It does not seem very likely that DFS players will be able to find many builds that feature Kupp and Samuel, but just about every lineup should have at least one. Arizona has given up a ton of rushing yards lately but could be getting help in the form of J.J. Watt this week. Even if the three-time Defensive Player of the Year does not make it back in time for Monday, the Cardinals have still only surrendered eight total touchdowns to running backs this season. That makes it likely Kupp will get at least one red zone score. Samuel has touched the ball at least 10 times in four straight and scored in three of those outings. In the one game he did not find the end zone, he went off for 191 total yards. That Week 16 contest was the only time he failed to score since Week 9.

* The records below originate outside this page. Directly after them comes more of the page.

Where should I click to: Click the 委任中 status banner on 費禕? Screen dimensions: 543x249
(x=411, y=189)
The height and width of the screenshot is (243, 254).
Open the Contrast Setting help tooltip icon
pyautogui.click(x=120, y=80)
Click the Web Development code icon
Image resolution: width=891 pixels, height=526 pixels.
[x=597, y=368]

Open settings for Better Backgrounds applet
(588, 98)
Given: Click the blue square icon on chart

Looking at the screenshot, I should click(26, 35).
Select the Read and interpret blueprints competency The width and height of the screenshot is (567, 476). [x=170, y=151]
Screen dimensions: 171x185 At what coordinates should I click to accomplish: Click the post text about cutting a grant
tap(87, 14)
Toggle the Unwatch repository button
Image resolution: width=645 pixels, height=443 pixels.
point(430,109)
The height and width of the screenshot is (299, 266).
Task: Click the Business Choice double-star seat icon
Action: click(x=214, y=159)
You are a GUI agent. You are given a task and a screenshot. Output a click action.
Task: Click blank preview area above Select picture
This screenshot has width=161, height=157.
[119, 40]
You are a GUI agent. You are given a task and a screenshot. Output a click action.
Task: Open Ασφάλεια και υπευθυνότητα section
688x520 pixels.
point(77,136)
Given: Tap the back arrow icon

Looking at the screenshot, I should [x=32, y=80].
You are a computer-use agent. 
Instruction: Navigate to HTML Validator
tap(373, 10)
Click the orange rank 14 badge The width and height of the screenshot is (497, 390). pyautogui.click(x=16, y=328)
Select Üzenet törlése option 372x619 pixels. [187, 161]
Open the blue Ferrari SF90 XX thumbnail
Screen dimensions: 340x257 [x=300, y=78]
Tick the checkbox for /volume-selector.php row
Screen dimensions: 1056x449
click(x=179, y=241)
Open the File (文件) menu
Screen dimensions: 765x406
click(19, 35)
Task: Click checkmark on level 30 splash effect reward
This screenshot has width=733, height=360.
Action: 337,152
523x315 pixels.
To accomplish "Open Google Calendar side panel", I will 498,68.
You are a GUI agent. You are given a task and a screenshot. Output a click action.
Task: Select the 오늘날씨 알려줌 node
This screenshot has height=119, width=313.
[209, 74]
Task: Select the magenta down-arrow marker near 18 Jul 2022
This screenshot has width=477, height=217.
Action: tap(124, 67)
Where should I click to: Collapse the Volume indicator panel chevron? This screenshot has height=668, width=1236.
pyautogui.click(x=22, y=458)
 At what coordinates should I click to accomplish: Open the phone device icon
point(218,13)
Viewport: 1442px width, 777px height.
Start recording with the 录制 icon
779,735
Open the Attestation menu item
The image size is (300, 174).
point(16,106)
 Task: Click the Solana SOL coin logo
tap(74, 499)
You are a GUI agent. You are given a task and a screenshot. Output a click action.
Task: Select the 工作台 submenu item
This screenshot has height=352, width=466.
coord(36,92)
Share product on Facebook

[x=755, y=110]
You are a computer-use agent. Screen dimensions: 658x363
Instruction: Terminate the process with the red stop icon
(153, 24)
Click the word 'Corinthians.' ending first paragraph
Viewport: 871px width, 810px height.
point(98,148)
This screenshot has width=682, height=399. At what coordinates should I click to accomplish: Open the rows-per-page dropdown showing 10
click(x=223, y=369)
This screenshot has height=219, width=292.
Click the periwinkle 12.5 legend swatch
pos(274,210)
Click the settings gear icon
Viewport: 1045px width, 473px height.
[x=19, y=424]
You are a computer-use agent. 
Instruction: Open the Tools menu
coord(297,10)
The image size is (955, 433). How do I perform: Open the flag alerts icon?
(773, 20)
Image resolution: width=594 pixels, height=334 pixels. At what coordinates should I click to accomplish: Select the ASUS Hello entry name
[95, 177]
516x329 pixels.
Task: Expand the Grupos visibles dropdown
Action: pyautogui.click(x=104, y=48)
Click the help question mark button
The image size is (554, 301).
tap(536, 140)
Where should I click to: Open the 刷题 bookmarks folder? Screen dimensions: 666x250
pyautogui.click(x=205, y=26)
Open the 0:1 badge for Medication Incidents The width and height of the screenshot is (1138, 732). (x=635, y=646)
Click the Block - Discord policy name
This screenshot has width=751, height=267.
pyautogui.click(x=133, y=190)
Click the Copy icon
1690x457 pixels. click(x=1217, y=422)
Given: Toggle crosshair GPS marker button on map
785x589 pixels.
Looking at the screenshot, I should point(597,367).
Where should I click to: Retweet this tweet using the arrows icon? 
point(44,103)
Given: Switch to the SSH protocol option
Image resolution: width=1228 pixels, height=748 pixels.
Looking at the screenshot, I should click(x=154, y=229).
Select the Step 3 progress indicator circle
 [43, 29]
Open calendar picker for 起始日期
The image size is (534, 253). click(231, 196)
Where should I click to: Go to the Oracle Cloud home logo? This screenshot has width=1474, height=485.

With so many DFS players likely to roll with Kupp and/or Samuel, there should be an opportunity for contrarians to hit big should Kupp or Samuel enjoy anything less than a typical day at the office. Due in part to his not scoring a touchdown since Week 10, I do not have a great deal of conviction in Lamb blowing up. With that said, San Francisco has allowed at least one receiver to score at least 19.6 fantasy points in seven consecutive outings. With Dallas likely to air it out at least 40 times, expect Lamb, Cooper or Wilson to extend that streak to eight. Diggs has had a bit of a down season, but we should all be so fortunate that a 100-catch, 10-TD season could be considered "disappointing." After a bit of a ho-hum first half (at least by his standards), Diggs started cooking as the season wrapped up. Even after lining up across from stud CB J.C. Jackson on the bulk of his routes in Week 16, Diggs was targeted 13 times and still posted a 7-85-1 line. He will need to have another big game if Buffalo hopes to advance. Especially with the Tampa Bay receiving corps not being what it once was, Evans is a good bet for at least eight targets and a touchdown every week. The problem this week is the Eagles' defense is designed to keep the action in front of them and has been horrible against tight ends (the former helps explain the latter), so a big Rob Gronkowski day is coming.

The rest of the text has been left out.